One Saturday I was driving down Westlake Boulevard in Westlake Village where bikers come out in droves, on the other side of the road there was a pack (do you call them a pack, or maybe you call a group of bikers a business? Is there an official term?) of bikers who were rapidly riding up behind a woman going for a walk. She was good looking with long dark hair and tight fitting clothing, with a nice physique, and as they got closer one of the pack leaders began to swing his arm around implying that he was going to give this girl a nice swift smack on the bottom. He ended up having no follow through, but proudly turned around to make eye contact with his pack, the proverbial 'did you see that' glance. It was actually quite entertaining to watch, in fact it helped me look at bikers as people as opposed to objects within an obstacle course.

The point of that story was to hone in on the dynamic of the bike riding community, from an outsiders perspective. Now I'm a passionate person, so I admire anyone who is passionate about bike riding to the point at which they are willing to wear spandex and risk their lives on a daily basis while riding next to pissed off drivers. But just as there is a general etiquette for even going to the grocery store, there must also be some sort of etiquette for bike riding, and I clearer was breaking some rules. I wonder if being a woman on bike ride, is like being immersed in the middle of a work environment that is predominantly men, like where my husband works. He works in such a man cave, a building that is 50 years old, rusting walls, and full of tools. Was I just strictly out of my domain?

Of course I could also look at the situation from the bike riders perspective. Your a guy, I'm sorry, man, and you are out on your daily bike ride. I imagine it's a lot like how I felt when I was jogging, from the moment you hit the pavement nobody else exists, which is pretty much the reason your even doing it in the first place, and also for health reasons of course. Therapy riders, they hop on their bikes and let the endorphins do the rest. There's no wife, kids, boss, clients, customers, or any other obstacle to get in your way, it's just you the road and the journey to your destination. I think I am beginning to understand, I know what it's like to have that one thing that takes you away from the normal day to day interaction. The simple act of getting out of your head and letting your body do the rest, what a gift.

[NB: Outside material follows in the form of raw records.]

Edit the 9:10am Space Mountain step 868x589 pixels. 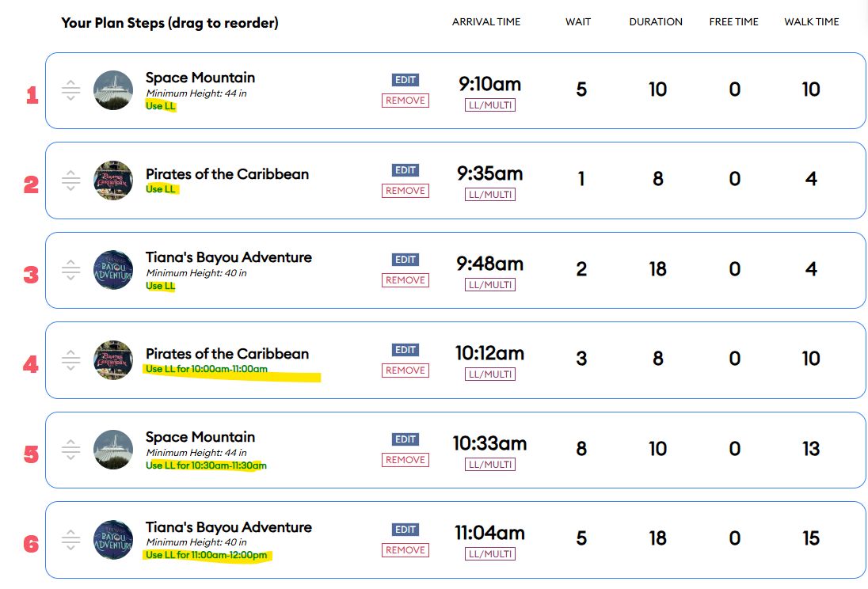405,80
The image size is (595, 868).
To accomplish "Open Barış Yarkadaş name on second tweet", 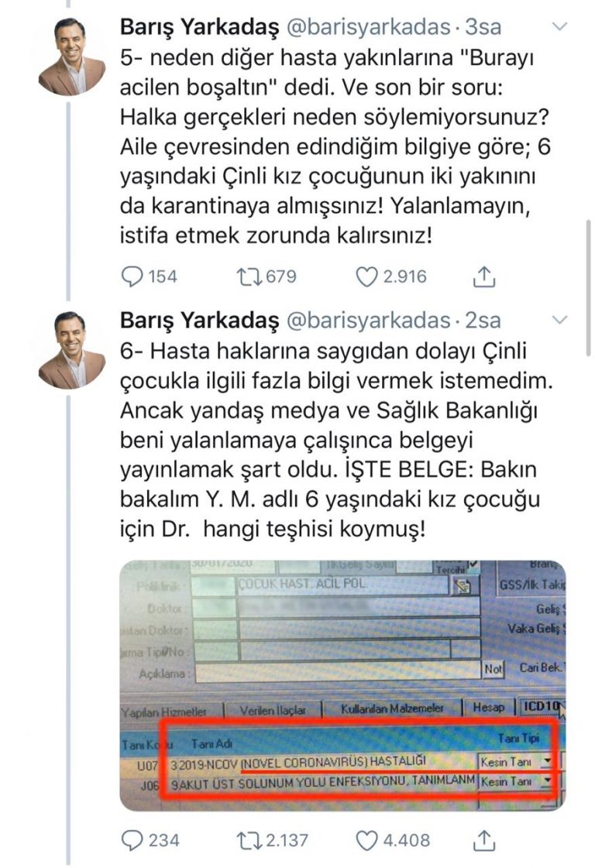I will [x=200, y=320].
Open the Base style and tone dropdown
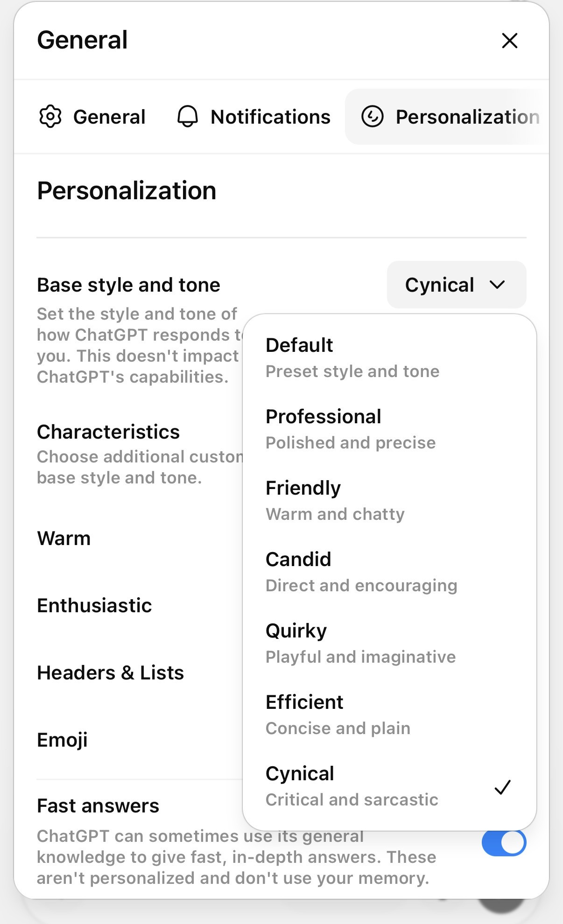The image size is (563, 924). point(457,285)
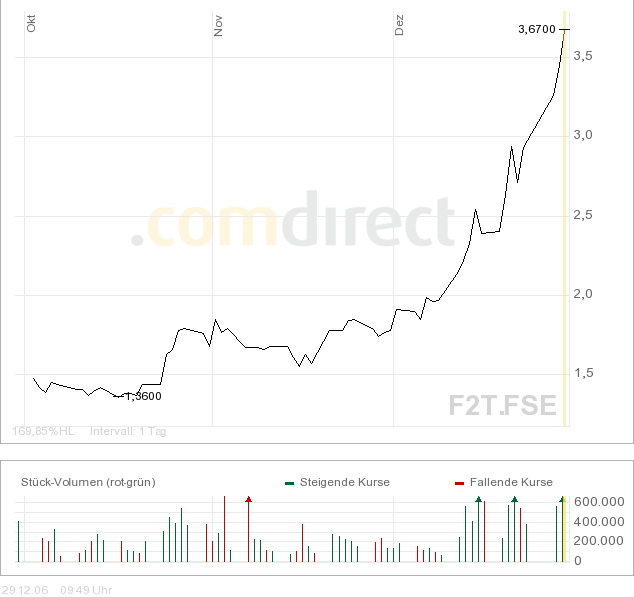
Task: Click the 3,6700 high price label
Action: point(536,30)
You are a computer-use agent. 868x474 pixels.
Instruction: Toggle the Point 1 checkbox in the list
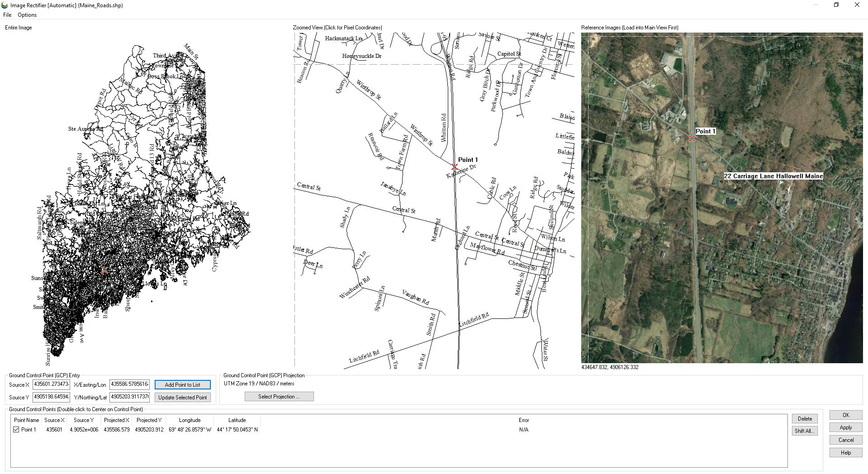coord(16,430)
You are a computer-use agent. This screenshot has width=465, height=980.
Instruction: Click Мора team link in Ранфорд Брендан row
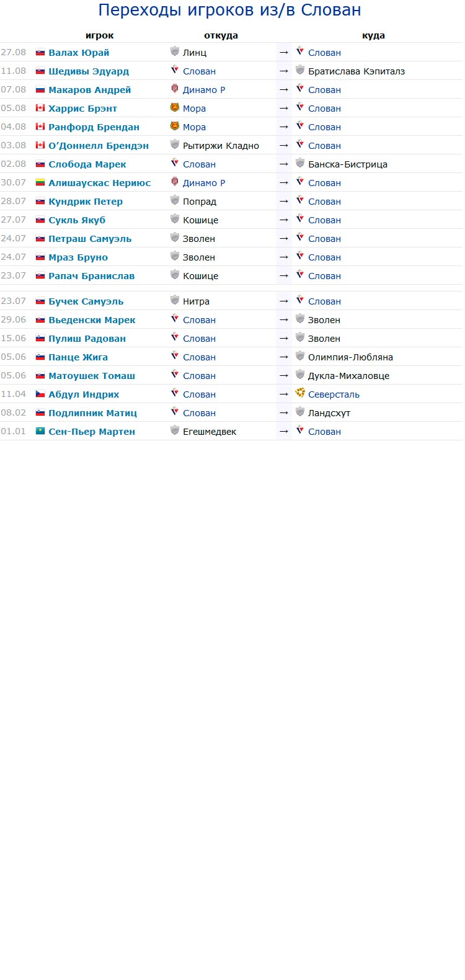[194, 127]
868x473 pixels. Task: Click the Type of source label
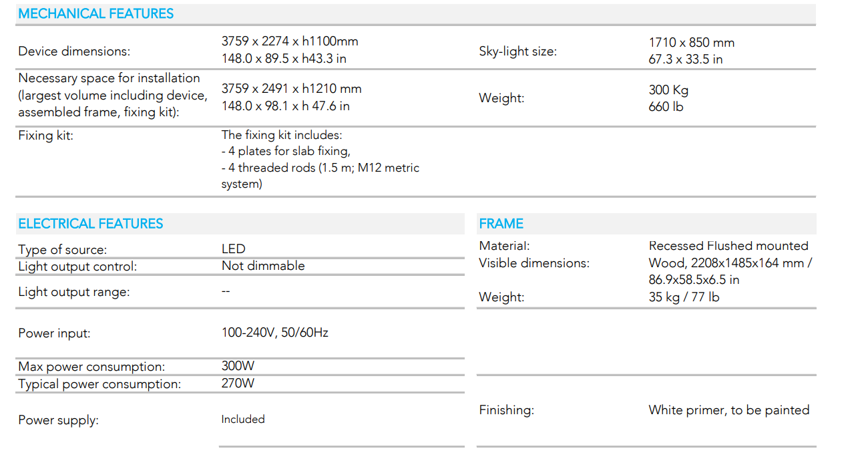62,250
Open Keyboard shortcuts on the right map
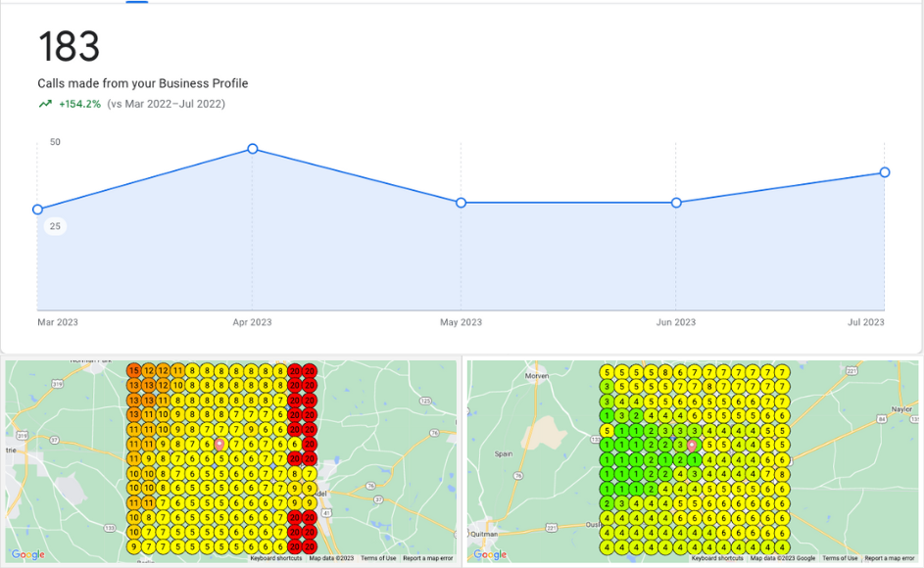924x568 pixels. (x=717, y=558)
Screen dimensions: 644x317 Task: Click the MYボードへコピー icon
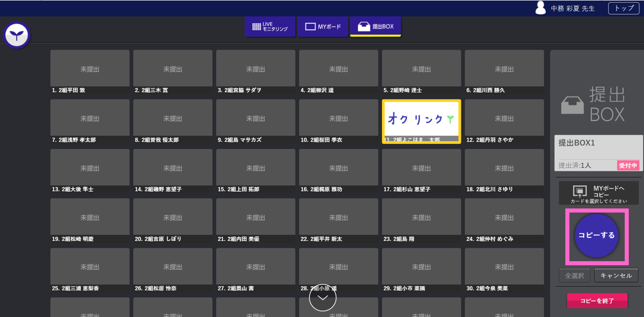click(580, 192)
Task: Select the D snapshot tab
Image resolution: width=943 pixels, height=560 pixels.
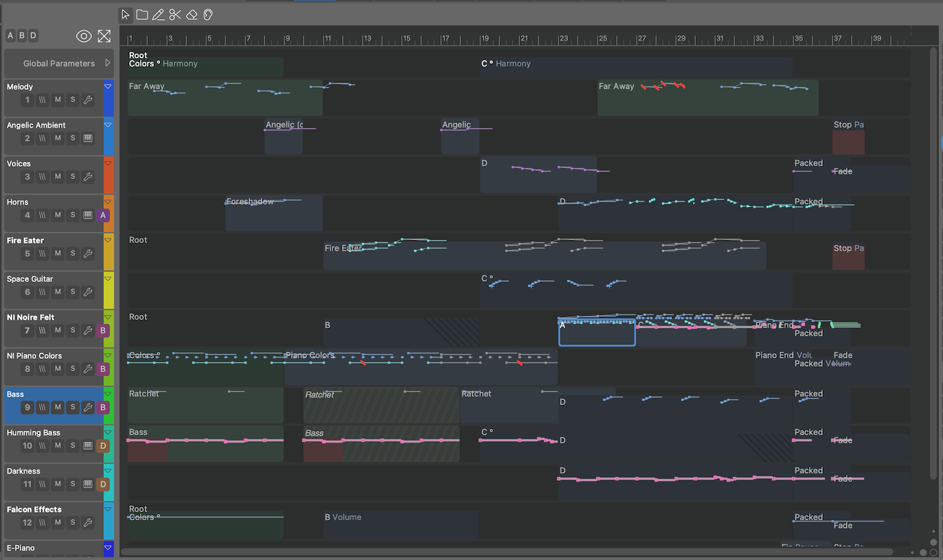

That's it, respectfully I will leave my bell ringing for a place where it may be appropriate, like the board walk. I now realize that these bikers weren't being conscious of their antisocial ways, they were in the zone, and I was merely a decoration in the vista of their journey that day. Just as they are passionate about their bike riding, I am passionate about understanding what drives people to do what they do. Just as they ride their therapeutic rides to break up the day to day rigamarole, I like to analyze in order to appreciate the day to day rigamarole. The Yin and Yang of physical and mental exercises. It's easier for me to appreciate what moves someone when I look at it from the angle of passion, because really at the end of the day, I don't know anyone who would be willing to throw on a tight spandex jump suit, unless completely motivated by passion.

Ironically, as I was driving to the park with my daughter today, I came up behind a gentleman driving a car with a license plate that said “LV BIKIN”... Ride on man! See now that is passion!